Hot tubs are so relaxing because heat loosens our muscles, which is a big-picture way of saying that blood vessels dilate when they’re warm—letting our bodies transport bad stuff out of muscles and good stuff into them. (That itself is a big-picture way of avoiding biology.) There’s probably some biochemistry that goes into dilating warm vessels (there definitely is), but there’s also some pretty straightforward physics. Something’s temperature is a measure of the internal kinetic energy of its atoms and molecules: The hotter the object, the more its molecules wiggle and jiggle. Cold things tend to be rigid because their molecules don’t have the energy they’d need to adjust their positions much. Warmer things loosen up, and they also tend to expand: their molecules can spread out now that they have the energy to push their surroundings out of the way. The same must be true for the walls of blood vessels.

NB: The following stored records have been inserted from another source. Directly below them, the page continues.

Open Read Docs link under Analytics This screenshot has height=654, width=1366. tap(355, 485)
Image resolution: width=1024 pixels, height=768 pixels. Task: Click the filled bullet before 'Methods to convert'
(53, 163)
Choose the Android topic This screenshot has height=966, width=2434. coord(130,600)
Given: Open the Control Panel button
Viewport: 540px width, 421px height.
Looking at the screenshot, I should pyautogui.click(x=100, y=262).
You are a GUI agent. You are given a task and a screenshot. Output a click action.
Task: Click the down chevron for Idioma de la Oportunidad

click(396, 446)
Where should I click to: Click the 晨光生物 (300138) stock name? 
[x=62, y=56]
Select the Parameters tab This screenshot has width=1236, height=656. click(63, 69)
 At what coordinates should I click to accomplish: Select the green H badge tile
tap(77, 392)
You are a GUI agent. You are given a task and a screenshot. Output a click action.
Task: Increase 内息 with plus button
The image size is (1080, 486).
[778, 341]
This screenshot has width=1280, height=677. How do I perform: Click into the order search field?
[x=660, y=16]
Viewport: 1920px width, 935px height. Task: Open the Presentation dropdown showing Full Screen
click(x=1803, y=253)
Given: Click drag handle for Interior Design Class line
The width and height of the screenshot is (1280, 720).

This is fundamentally why we clean with hot water, too. It gives grimy molecules the energy they need to break free from whatever they’re affixed to. An awful lot of kinds of molecules dissolve in water, so anything loosened by the heat tends to be carried away by the water. Washing with soap and hot water is even better—at least as far as dirt is concerned. Soap molecules either bond with or otherwise break into bits of oil or dirt, and it’s easier of molecules to react and rearrange when they have a lot of energy.
Ridding any surface of oils and dirt is the central job of any soap. Soaps get specialized because we might not care very much if a soap is designed to mount an all-out attack on a plate (ceramic can handle it), but we’d probably care more about a soap that does such a good job cleaning our hair that it destroys the hair in the process. That’s why we use gentler stuff on our hair: Shampoo might not be quite as good at breaking bonds as dish soap, but the trade-off is worth it for something made to be gentle. We also want stuff in our hair that washes away easily, and shampoo is designed to be just that.
There. That was a more interesting route, huh?